=== Section Start ===
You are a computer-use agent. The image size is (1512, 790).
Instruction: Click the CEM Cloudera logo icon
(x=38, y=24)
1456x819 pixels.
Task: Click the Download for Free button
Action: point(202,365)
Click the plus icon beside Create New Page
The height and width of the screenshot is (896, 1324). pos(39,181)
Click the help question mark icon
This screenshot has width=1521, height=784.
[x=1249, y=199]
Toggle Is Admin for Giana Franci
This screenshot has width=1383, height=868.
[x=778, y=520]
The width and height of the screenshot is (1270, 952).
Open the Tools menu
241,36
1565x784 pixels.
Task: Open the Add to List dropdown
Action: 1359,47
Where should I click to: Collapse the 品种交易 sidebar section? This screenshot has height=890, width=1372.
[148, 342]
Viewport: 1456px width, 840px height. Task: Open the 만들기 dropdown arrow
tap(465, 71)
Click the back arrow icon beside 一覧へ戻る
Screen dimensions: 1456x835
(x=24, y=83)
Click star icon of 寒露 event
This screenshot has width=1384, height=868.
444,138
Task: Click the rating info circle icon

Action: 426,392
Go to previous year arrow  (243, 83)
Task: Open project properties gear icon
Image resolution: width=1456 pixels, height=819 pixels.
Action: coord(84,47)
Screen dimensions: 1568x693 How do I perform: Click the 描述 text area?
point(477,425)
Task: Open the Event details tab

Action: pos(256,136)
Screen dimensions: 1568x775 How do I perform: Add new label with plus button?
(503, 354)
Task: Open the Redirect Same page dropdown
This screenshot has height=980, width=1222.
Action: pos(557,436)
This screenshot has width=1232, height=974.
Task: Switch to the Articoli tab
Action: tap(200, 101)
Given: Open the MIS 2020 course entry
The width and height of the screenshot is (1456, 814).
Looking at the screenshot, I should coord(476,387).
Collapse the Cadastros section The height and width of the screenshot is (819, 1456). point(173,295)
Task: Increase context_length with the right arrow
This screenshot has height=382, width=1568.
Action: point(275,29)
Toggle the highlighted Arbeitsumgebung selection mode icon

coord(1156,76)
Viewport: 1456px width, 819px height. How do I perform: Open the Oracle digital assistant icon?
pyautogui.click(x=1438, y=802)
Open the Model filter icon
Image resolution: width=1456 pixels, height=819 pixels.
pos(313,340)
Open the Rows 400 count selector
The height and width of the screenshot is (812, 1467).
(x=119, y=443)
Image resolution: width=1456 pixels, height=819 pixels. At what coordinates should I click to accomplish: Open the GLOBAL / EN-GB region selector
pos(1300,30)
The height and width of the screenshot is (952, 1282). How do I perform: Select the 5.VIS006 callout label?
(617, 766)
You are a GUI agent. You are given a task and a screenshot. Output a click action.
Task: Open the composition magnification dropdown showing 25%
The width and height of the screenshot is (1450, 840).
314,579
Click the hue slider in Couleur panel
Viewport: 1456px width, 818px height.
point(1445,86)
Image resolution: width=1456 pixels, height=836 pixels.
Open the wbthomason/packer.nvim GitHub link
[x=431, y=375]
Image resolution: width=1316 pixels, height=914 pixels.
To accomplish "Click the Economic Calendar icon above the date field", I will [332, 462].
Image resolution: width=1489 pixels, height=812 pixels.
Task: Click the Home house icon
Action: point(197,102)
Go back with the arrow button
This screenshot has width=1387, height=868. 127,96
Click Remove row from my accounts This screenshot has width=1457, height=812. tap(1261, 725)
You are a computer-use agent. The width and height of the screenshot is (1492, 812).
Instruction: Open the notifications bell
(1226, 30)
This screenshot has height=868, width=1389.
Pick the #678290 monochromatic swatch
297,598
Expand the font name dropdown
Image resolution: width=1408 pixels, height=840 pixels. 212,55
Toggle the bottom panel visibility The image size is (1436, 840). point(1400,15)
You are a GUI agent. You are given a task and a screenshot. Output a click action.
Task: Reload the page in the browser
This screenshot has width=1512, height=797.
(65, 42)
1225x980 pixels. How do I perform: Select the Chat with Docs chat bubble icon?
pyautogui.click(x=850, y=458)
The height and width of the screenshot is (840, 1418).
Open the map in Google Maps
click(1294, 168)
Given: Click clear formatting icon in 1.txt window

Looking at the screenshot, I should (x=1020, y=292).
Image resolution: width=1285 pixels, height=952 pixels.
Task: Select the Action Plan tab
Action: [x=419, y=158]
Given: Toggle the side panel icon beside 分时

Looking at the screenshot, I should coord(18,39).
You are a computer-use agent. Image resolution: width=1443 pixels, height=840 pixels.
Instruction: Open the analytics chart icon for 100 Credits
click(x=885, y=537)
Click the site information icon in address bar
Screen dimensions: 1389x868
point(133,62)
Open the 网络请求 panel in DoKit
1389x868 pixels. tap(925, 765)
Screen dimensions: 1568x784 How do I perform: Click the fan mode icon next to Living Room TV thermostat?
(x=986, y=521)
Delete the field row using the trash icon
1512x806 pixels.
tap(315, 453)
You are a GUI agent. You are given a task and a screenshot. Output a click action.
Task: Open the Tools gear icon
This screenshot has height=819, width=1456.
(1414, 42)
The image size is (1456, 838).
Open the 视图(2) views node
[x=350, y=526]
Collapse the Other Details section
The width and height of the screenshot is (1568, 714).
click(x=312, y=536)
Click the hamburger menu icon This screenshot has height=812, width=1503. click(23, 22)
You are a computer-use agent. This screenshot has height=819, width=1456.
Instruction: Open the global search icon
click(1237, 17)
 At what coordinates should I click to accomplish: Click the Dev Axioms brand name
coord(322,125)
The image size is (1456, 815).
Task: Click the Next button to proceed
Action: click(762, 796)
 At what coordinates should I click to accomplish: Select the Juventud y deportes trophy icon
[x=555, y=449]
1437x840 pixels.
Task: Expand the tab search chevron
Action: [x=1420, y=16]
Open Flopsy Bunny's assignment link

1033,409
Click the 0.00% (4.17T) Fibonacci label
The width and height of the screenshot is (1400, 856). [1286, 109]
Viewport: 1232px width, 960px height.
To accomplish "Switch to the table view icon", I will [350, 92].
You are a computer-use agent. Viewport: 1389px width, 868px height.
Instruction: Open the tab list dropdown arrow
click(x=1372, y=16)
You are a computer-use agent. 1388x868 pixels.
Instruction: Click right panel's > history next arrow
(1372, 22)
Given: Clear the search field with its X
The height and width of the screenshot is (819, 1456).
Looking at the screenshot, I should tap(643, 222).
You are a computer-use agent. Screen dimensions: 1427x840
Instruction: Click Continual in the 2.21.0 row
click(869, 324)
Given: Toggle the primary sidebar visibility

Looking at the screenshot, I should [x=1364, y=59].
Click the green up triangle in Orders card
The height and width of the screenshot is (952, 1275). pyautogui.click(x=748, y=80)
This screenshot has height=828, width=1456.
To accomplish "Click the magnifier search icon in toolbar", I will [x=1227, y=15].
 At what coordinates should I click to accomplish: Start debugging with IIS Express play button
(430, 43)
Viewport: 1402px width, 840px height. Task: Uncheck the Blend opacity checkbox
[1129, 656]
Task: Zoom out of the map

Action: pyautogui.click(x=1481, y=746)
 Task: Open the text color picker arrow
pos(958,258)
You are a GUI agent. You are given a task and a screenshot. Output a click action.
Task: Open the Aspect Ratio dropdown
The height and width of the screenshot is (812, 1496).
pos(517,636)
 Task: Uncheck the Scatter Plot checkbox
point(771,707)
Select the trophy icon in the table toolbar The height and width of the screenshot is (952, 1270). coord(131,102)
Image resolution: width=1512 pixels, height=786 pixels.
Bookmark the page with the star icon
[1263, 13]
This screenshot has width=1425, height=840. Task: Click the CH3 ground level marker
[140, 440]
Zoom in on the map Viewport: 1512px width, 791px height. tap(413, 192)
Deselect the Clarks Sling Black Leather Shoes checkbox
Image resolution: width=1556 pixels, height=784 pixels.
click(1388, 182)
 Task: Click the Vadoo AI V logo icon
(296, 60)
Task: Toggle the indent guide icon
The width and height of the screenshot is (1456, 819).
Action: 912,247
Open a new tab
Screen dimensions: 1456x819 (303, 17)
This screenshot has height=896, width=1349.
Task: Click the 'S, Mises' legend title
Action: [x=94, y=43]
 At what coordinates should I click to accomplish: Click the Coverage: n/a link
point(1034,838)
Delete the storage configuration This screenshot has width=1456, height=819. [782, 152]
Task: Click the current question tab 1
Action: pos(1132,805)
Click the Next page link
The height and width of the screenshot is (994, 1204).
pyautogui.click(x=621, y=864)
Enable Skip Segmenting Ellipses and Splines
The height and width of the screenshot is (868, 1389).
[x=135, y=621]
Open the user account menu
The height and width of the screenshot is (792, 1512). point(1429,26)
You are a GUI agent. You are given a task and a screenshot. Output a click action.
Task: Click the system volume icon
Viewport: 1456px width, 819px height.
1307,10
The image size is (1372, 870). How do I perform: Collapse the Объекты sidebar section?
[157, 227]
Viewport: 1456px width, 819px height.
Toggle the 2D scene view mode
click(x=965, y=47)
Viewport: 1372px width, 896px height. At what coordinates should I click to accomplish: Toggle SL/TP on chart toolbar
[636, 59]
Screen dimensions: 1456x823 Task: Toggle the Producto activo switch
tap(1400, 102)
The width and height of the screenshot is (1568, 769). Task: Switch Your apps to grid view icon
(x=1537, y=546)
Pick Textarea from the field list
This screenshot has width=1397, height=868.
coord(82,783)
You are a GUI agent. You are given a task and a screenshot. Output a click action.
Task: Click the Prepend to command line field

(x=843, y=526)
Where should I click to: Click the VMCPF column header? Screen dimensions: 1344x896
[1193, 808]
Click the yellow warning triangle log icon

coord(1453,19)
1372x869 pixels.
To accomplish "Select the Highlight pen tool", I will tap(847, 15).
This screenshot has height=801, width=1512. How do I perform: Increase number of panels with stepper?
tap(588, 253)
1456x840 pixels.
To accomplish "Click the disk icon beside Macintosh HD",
=== Section End ===
### Exercise description
Output only an exact transcription of the lines above from the one with "Given: Click clear" up to and including the one with "You are a computer-use agent. Image".

### Exercise solution
Given: Click clear formatting icon in 1.txt window

Looking at the screenshot, I should (x=1020, y=292).
Image resolution: width=1285 pixels, height=952 pixels.
Task: Select the Action Plan tab
Action: [x=419, y=158]
Given: Toggle the side panel icon beside 分时

Looking at the screenshot, I should coord(18,39).
You are a computer-use agent. Image resolution: width=1443 pixels, height=840 pixels.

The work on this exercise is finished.